One of the purposes of the present invention is to provide a novel solar photovoltaic module that is safe to use in order to overcome the deficiencies in the prior art.

To achieve the above object, the present invention is achieved through the following technical solutions:

The novel solar photovoltaic module is characterized in that it comprises a metal back plate, an insulating layer is arranged on the surface of the metal back plate; a solar cell unit is paved on the insulating layer; an adhesive layer is paved on the surface of the solar photovoltaic cell unit; the adhesive layer bonds the solar cell unit to the glass panel.

According to an embodiment of the present invention, the arrangement of the solar cell unit is as follows:

Multiple solar cell units are connected in series to form a string;

The solar cell units are arranged in more than two strings, and the solar cell units in more than two strings are connected in parallel in units of strings;

Each solar cell in each string is connected in parallel with one of the solar cells in the other strings.

According to an embodiment of the present invention, more than two strings of solar battery units form a group, and each solar battery unit in each string is connected in parallel with one solar battery unit in other strings in the same group.

According to an embodiment of the present invention, the solar battery units are arranged in two or more groups, and the solar battery units in two or more groups are connected in series in units of groups.

According to an embodiment of the present invention, the output positive poles and the output negative poles of multiple sets of solar cell units connected in series are located on the same side.

According to an embodiment of the present invention, more than two groups of solar battery units are connected in series through bus bars.

According to an embodiment of the present invention, the output positive pole and the output negative pole are connected with wires.

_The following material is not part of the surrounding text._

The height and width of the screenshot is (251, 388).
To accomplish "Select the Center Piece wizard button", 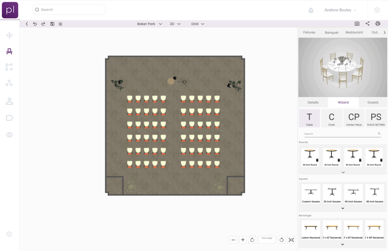I will 354,118.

According to one embodiment of the present invention, the solar cell units are electrically connected by conductive tape.

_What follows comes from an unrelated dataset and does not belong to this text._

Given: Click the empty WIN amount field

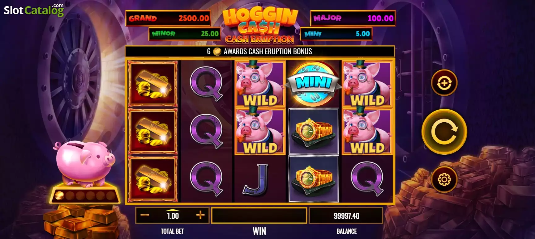Looking at the screenshot, I should pos(259,216).
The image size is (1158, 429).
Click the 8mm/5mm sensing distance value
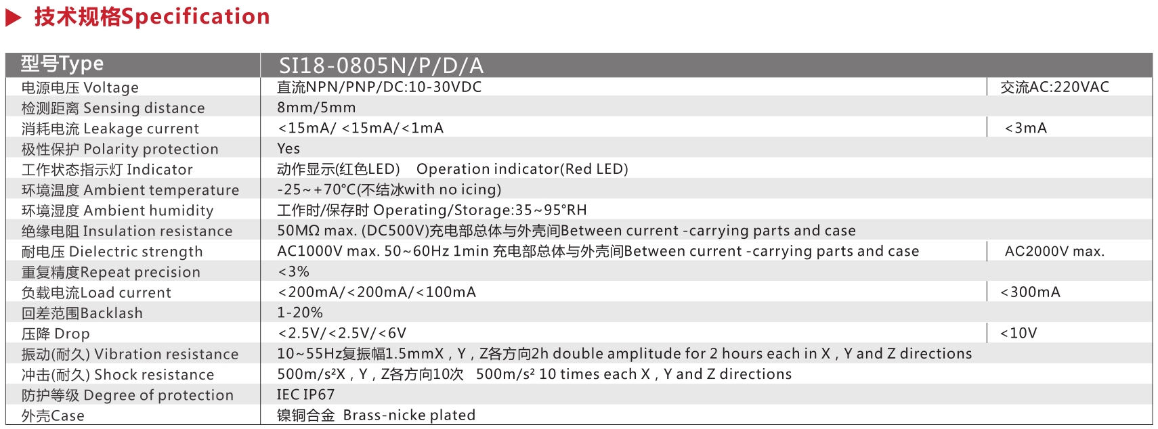click(x=316, y=108)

According to an embodiment of the present invention, more than two strings of solar battery units are arranged in a vertical direction.

According to an embodiment of the present invention, the solar battery unit has a positive electrode and a negative electrode, and the positive electrode and the negative electrode are distributed on the side surfaces in the up-down direction.

According to an embodiment of the present invention, the metal back plate is an aluminum plate or an aluminum alloy plate.

According to an embodiment of the present invention, the insulating layer is a polyethylene film.

According to an embodiment of the present invention, the adhesive layer is an ethylene-vinyl acetate adhesive.

One of the purposes of the present invention is to provide a building photovoltaic integrated component in order to overcome the deficiencies in the prior art.

To achieve the above object, the present invention is achieved through the following technical solutions:

The building photovoltaic integrated component is characterized in that it includes the aforementioned new solar photovoltaic component, and the metal back plate is the roof of the building.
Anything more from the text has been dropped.